Top of Records provided

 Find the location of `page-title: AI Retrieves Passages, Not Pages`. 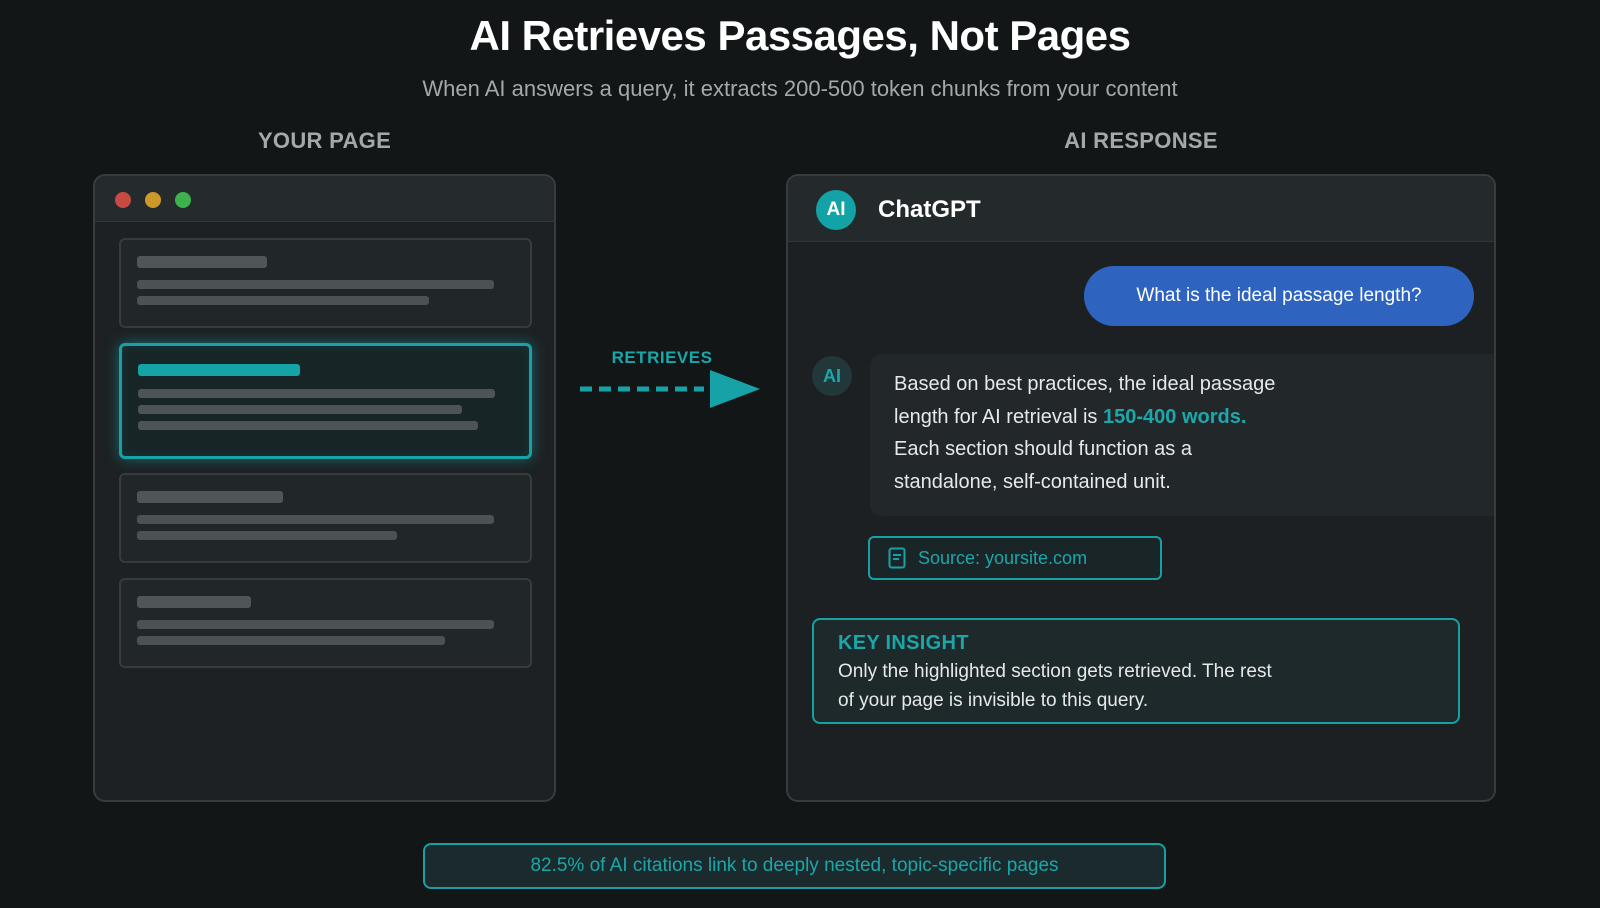

page-title: AI Retrieves Passages, Not Pages is located at coordinates (800, 36).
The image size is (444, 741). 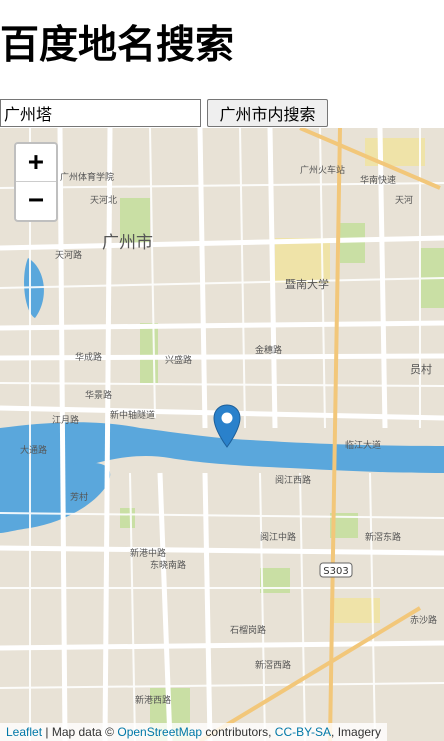 What do you see at coordinates (336, 572) in the screenshot?
I see `road-shield: S303` at bounding box center [336, 572].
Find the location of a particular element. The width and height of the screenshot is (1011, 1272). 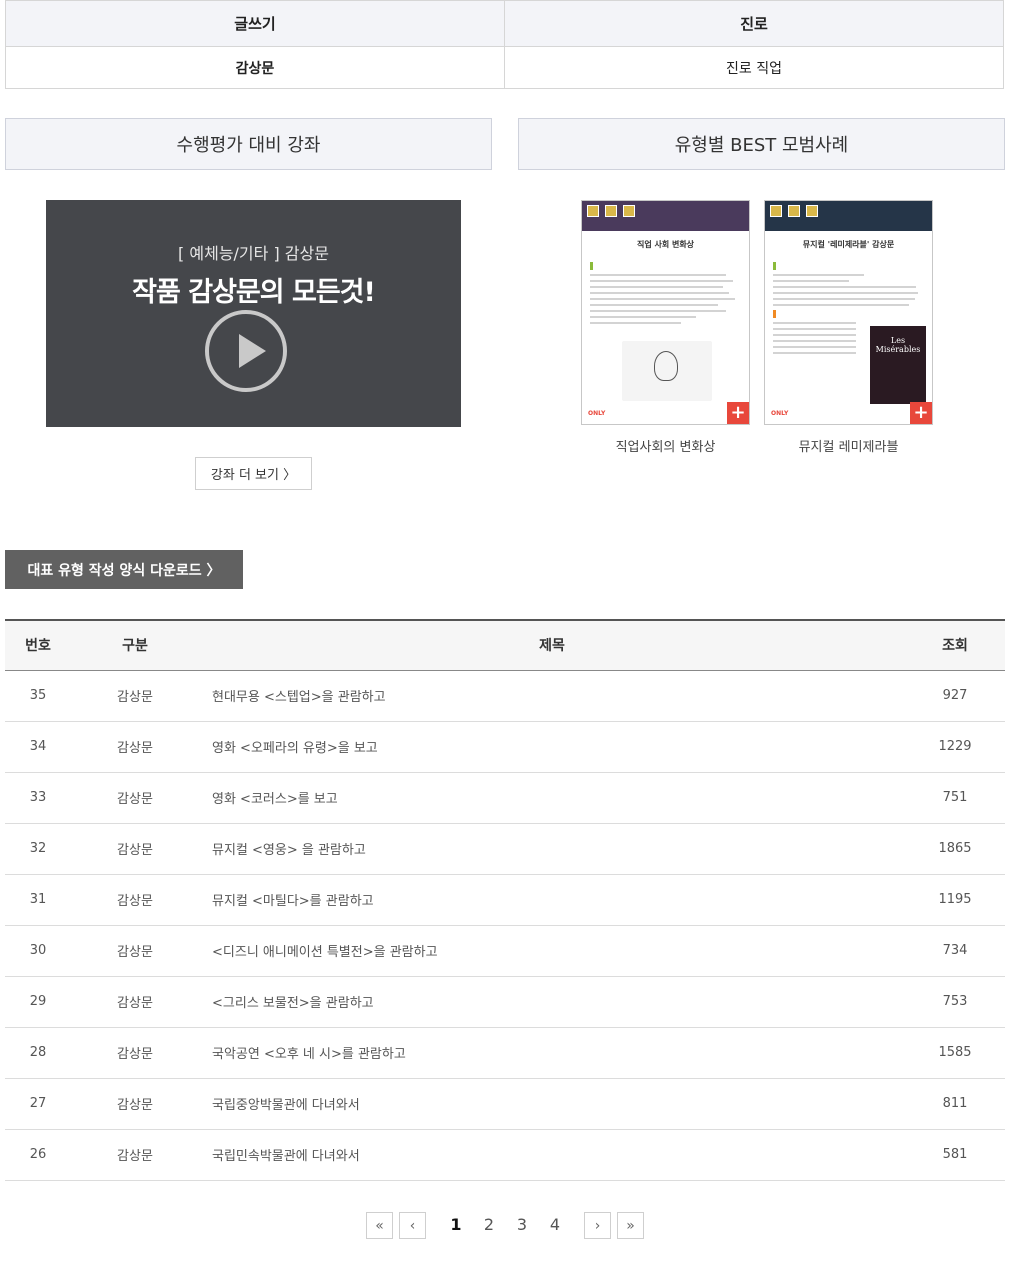

row-title-link: <그리스 보물전>을 관람하고 is located at coordinates (552, 1002).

Bottom of Records provided

Exercise instructions: Copy the records above, starting at the line containing "Find the location of a" and continuing through the end of the records, with both ends included. Leave the pictures out.

Solution to this problem:
Find the location of a particular element. The width and height of the screenshot is (1011, 1272). 

row-title-link: <그리스 보물전>을 관람하고 is located at coordinates (552, 1002).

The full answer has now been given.